*Problem statement*
I need all the entries repeated exactly as written.

*Stored records*
──────────
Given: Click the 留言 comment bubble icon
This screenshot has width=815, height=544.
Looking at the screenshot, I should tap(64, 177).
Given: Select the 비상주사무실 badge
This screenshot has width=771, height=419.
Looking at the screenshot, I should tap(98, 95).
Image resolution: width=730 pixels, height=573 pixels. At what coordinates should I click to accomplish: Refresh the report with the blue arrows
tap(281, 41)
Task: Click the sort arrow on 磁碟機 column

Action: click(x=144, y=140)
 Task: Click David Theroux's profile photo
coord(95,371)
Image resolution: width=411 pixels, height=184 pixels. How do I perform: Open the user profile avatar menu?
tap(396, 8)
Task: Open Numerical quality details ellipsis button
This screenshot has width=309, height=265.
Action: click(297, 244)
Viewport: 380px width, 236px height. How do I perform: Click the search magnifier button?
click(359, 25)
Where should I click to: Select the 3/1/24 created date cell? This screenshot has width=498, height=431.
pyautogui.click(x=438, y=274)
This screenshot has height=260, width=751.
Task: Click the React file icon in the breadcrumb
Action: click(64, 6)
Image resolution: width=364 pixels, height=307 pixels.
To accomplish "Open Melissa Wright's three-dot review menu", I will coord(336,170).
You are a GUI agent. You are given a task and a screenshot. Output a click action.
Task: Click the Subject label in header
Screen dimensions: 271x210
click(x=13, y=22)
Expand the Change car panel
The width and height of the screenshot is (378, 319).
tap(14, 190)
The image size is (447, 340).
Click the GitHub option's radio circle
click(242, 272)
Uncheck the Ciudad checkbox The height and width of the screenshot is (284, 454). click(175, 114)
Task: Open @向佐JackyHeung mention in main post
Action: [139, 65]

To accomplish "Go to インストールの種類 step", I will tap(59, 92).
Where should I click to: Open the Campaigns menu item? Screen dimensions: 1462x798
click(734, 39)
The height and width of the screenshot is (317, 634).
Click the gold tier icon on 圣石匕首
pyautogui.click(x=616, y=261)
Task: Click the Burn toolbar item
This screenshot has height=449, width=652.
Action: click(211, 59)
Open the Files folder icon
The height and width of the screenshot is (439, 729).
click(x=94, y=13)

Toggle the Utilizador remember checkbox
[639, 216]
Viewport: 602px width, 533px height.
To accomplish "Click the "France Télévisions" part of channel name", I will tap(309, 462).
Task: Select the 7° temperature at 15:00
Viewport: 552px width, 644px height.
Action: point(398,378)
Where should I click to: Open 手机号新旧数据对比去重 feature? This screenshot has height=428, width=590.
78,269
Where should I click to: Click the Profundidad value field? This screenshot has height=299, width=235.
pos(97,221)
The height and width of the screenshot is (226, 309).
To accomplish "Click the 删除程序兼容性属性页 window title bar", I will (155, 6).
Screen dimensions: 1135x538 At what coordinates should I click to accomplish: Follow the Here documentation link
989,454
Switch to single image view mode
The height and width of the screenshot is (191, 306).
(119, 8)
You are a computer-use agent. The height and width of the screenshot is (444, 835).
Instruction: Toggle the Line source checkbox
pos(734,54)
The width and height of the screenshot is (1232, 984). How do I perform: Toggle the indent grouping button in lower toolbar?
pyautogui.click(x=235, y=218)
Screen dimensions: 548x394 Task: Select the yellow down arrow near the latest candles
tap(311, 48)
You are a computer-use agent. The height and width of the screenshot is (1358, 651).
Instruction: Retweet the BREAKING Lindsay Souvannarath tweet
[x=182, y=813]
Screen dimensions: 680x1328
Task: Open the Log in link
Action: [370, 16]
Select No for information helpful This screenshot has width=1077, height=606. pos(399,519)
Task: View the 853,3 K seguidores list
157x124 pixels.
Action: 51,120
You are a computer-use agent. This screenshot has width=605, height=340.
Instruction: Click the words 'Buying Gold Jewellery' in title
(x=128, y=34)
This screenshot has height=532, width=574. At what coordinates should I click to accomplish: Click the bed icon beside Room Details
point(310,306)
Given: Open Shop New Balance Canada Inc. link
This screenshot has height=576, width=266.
──────────
*Solution to this task*
Given: Click the 留言 comment bubble icon
This screenshot has width=815, height=544.
Looking at the screenshot, I should tap(64, 177).
Given: Select the 비상주사무실 badge
This screenshot has width=771, height=419.
Looking at the screenshot, I should tap(98, 95).
Image resolution: width=730 pixels, height=573 pixels. At what coordinates should I click to accomplish: Refresh the report with the blue arrows
tap(281, 41)
Task: Click the sort arrow on 磁碟機 column

Action: click(x=144, y=140)
 Task: Click David Theroux's profile photo
coord(95,371)
Image resolution: width=411 pixels, height=184 pixels. How do I perform: Open the user profile avatar menu?
tap(396, 8)
Task: Open Numerical quality details ellipsis button
This screenshot has width=309, height=265.
Action: click(297, 244)
Viewport: 380px width, 236px height. How do I perform: Click the search magnifier button?
click(359, 25)
Where should I click to: Select the 3/1/24 created date cell? This screenshot has width=498, height=431.
pyautogui.click(x=438, y=274)
This screenshot has height=260, width=751.
Task: Click the React file icon in the breadcrumb
Action: click(64, 6)
Image resolution: width=364 pixels, height=307 pixels.
To accomplish "Open Melissa Wright's three-dot review menu", I will coord(336,170).
You are a GUI agent. You are given a task and a screenshot. Output a click action.
Task: Click the Subject label in header
Screen dimensions: 271x210
click(x=13, y=22)
Expand the Change car panel
The width and height of the screenshot is (378, 319).
tap(14, 190)
The image size is (447, 340).
Click the GitHub option's radio circle
click(242, 272)
Uncheck the Ciudad checkbox The height and width of the screenshot is (284, 454). click(175, 114)
Task: Open @向佐JackyHeung mention in main post
Action: [139, 65]

To accomplish "Go to インストールの種類 step", I will tap(59, 92).
Where should I click to: Open the Campaigns menu item? Screen dimensions: 1462x798
click(734, 39)
The height and width of the screenshot is (317, 634).
Click the gold tier icon on 圣石匕首
pyautogui.click(x=616, y=261)
Task: Click the Burn toolbar item
This screenshot has height=449, width=652.
Action: click(211, 59)
Open the Files folder icon
The height and width of the screenshot is (439, 729).
click(x=94, y=13)

Toggle the Utilizador remember checkbox
[639, 216]
Viewport: 602px width, 533px height.
To accomplish "Click the "France Télévisions" part of channel name", I will tap(309, 462).
Task: Select the 7° temperature at 15:00
Viewport: 552px width, 644px height.
Action: point(398,378)
Where should I click to: Open 手机号新旧数据对比去重 feature? This screenshot has height=428, width=590.
78,269
Where should I click to: Click the Profundidad value field? This screenshot has height=299, width=235.
pos(97,221)
The height and width of the screenshot is (226, 309).
To accomplish "Click the 删除程序兼容性属性页 window title bar", I will (155, 6).
Screen dimensions: 1135x538 At what coordinates should I click to accomplish: Follow the Here documentation link
989,454
Switch to single image view mode
The height and width of the screenshot is (191, 306).
(119, 8)
You are a computer-use agent. The height and width of the screenshot is (444, 835).
Instruction: Toggle the Line source checkbox
pos(734,54)
The width and height of the screenshot is (1232, 984). How do I perform: Toggle the indent grouping button in lower toolbar?
pyautogui.click(x=235, y=218)
Screen dimensions: 548x394 Task: Select the yellow down arrow near the latest candles
tap(311, 48)
You are a computer-use agent. The height and width of the screenshot is (1358, 651).
Instruction: Retweet the BREAKING Lindsay Souvannarath tweet
[x=182, y=813]
Screen dimensions: 680x1328
Task: Open the Log in link
Action: [370, 16]
Select No for information helpful This screenshot has width=1077, height=606. pos(399,519)
Task: View the 853,3 K seguidores list
157x124 pixels.
Action: 51,120
You are a computer-use agent. This screenshot has width=605, height=340.
Instruction: Click the words 'Buying Gold Jewellery' in title
(x=128, y=34)
This screenshot has height=532, width=574. At what coordinates should I click to accomplish: Click the bed icon beside Room Details
point(310,306)
Given: Open Shop New Balance Canada Inc. link
This screenshot has height=576, width=266.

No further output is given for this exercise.